Od: Andrzej Lawa <a...@l...SPAM_PRECZ.com>
Artur Golanski wrote:
>>>A nie wyprzedzania PRZEZ rower jednośladowy lub kolumnę pieszych.
>
> 1. Rower NIE wyprzedza, tylko kierujący rowerem.
Whatever. Czepiasz się słówek.
> 2. Czytaj:" Kierujący pojazdem jest obowiązany..." czyli każdy
> kierujący pojazdem ! A co to jest pojazd sprawdź w art. 2
Czytaj dalej. A nie tylko sam początek.
>>Czujesz różnicę, czy też potrzebujesz repety z podstaw logiki zdaniowej?
>>(szkoła średnia AFAIR)
>
> Facet - sobie zafunduj logikę i czytanie ze zrozumieniem !

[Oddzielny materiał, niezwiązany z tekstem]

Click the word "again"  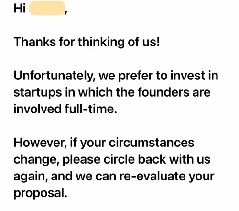(31, 177)
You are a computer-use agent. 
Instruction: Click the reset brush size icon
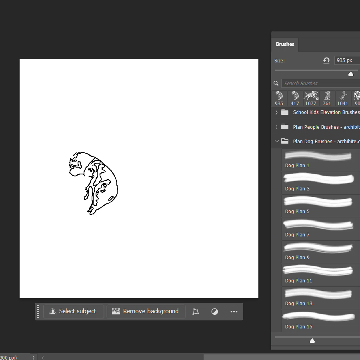click(x=326, y=60)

> Kierujący pojazdem (to pojęcie obejmuje również kierującego rowerem,
Zgadza się.
> gdyż rower JEST pojazdem) jest obowiązany przy wyprzedzaniu [..]
> bezpieczny odstęp od wyprzedzanego pojazdu (czytaj: każdego pojazdu).
Zgadza się - przy czym ów 'bezpieczny' nie jest sprecyzowany.
> W razie wyprzedzania pojazdu jednośladowego [..] odstęp ten nie może
> być mniejszy niż 1 m. (również gdy wyprzedzania rowerzysta innego
> rowerzystę - każdy kierujący rowerem ma zachować odstęp 1 m.).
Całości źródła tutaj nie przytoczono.